The commissioners relied on the contingency principle (see per Viscount Radcliffe in Independent Television Authority v Inland Revenue Commissioners [1961] AC 427, at p443) and stated, inter alia, ” that ” the relevant charge on the amount of the consideration “applies to any amount which is ascertainable from the terms of the lease and the circumstances in existence at the date of its execution without having regard to any contingencies to which the payment of that consideration or its amount may be subject”. The appellant was dissatisfied and requested a case to be stated.
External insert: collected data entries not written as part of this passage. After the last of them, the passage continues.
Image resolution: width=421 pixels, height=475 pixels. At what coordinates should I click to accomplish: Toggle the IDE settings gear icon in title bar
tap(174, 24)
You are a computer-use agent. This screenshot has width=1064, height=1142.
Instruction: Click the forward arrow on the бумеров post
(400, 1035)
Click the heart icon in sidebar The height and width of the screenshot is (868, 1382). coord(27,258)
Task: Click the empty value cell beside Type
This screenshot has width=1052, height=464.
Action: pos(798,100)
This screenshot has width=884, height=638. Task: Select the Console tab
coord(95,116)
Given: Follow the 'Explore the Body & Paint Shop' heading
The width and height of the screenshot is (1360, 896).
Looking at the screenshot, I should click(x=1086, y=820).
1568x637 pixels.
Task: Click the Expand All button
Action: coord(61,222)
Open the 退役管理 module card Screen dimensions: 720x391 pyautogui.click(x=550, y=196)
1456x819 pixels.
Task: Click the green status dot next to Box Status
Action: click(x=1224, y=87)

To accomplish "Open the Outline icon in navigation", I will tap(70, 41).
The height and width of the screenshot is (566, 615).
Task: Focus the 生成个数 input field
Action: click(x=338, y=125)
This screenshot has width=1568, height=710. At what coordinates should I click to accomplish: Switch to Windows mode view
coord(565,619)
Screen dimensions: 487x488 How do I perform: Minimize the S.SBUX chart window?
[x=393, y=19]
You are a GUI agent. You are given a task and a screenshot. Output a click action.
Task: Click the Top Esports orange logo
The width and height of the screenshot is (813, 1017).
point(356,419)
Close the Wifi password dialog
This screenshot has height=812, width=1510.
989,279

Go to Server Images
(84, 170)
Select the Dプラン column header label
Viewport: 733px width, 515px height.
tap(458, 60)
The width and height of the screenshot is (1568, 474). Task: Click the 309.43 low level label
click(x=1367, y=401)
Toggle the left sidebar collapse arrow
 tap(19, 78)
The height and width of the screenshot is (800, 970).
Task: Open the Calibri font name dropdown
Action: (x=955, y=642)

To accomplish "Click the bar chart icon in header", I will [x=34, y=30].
The judge upheld the assessments [1996] 2 EGLR 119 and the appellant appealed, contending that the commissioners had not identified an ascertained and specified sum which, on a proper construction of the agreement, the parties had agreed to pay, even if only in a contingency or disregarding a contingency.
Held: The appeal was dismissed.
1. The words in section 55 of the Finance Act 1963 “the amount or value of the consideration [payable] for the sale” included the amount or value payable in the future and amounts or value payable immediately or in the future whether unconditionally or contingently.
2. The court was bound to apply the principles established by Underground Electric Railways Co of London v Inland Revunue Commissioners [1906] AC 21 which showed that: (a) the minimum or specified sum might be ascertained by reference to an extrenal factor; and (b) that the sum might be determined as at the date of the agreement even though the contract required the determination to be made, not at that date, but at the later dates when profits from year to year came to be ascertained. The appellants had not challenged (a), but their submission that the judge had been wrong to apply (b) to the facts of the instant case was not accepted.
Christopher McCall QC and Roger Thomas (instructed by Taylor Vintners, of Cambridge) appeared for the appellants; Launcelot Henderson QC and Michael Furness (instructed by the solicitor to the Inland Revenue) appeared for the respondents.